Billions-Scale Forecast Reconciliation

TL;DR

This paper addresses large-scale forecast reconciliation using optimization, demonstrating solutions for problems with billions of values, and establishing theoretical links to share-based methods for certain cases.

Contribution

It introduces scalable algorithms for forecast reconciliation at unprecedented data scales and formalizes the connection between least-squares and share-based reconciliation methods.

Findings

Successfully reconciled over four billion forecasted values.

Demonstrated the largest constrained least-squares problem solved to date.

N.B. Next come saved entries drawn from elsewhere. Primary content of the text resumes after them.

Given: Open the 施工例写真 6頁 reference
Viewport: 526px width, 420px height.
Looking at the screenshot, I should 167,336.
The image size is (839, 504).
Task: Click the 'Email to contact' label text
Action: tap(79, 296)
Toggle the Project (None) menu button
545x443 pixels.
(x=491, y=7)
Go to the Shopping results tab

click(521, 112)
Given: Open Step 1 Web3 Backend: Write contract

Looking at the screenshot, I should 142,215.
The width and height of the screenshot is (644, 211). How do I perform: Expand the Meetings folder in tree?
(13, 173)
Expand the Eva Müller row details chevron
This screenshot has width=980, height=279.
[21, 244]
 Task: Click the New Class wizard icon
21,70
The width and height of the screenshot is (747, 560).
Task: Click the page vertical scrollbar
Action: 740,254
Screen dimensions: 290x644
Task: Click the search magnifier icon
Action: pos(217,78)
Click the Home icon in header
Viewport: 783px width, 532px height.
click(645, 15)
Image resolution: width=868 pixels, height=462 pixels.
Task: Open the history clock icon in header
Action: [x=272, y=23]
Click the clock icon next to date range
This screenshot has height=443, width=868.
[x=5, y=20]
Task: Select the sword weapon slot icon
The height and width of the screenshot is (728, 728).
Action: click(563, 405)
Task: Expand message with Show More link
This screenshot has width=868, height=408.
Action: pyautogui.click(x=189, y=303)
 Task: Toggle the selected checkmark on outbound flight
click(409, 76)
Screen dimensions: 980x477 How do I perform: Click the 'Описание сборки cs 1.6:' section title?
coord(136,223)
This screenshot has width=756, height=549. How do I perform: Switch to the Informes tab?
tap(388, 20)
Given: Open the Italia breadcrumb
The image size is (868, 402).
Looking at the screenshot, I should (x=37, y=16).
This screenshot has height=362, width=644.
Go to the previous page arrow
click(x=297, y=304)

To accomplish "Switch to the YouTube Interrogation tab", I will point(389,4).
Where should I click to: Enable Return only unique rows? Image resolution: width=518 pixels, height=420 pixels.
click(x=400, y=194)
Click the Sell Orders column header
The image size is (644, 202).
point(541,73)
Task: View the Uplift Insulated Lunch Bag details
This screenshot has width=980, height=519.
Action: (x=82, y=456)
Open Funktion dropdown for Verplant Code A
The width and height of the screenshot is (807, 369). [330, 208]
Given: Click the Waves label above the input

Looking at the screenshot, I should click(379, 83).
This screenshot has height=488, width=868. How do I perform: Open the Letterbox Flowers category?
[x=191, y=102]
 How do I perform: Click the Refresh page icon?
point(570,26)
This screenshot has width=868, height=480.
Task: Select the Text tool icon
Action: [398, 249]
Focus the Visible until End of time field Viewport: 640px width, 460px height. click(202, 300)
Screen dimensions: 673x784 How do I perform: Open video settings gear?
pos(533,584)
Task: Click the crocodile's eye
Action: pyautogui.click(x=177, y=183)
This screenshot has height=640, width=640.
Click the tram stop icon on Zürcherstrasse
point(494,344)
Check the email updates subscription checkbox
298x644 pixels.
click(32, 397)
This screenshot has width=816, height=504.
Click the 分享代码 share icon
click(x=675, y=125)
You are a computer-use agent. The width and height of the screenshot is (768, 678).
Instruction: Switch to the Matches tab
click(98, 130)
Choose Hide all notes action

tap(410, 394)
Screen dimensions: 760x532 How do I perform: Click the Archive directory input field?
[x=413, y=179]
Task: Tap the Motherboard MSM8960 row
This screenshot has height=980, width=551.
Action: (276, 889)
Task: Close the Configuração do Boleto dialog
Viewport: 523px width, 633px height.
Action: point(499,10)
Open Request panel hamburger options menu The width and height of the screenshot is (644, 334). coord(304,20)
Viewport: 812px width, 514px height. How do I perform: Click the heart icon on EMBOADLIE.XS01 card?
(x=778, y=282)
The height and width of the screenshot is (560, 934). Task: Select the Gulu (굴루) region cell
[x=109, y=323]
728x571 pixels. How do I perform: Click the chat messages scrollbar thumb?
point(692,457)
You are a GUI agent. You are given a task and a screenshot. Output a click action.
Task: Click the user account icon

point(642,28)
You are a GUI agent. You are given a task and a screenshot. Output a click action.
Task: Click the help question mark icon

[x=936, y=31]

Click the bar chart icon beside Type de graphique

Established theoretical equivalence between least-squares and share-based reconciliation under specific conditions.

Abstract

The problem of combining multiple forecasts of related quantities that obey expected equality and additivity constraints, often referred to a hierarchical forecast reconciliation, is naturally stated as a simple optimization problem. In this paper we explore optimization-based point forecast reconciliation at scales faced by large retailers. We implement and benchmark several algorithms to solve the forecast reconciliation problem, showing efficacy when the dimension of the problem exceeds four billion forecasted values. To the best of our knowledge, this is the largest forecast reconciliation problem, and perhaps on-par with the largest constrained least-squares-problem ever solved. We also make several theoretical contributions. We show that for a restricted class of problems and when the loss function is weighted appropriately, least-squares forecast reconciliation is equivalent to share-based forecast reconciliation. This formalizes how the optimization based approach can be thought of as a generalization of share-based reconciliation, applicable to multiple, overlapping data hierarchies.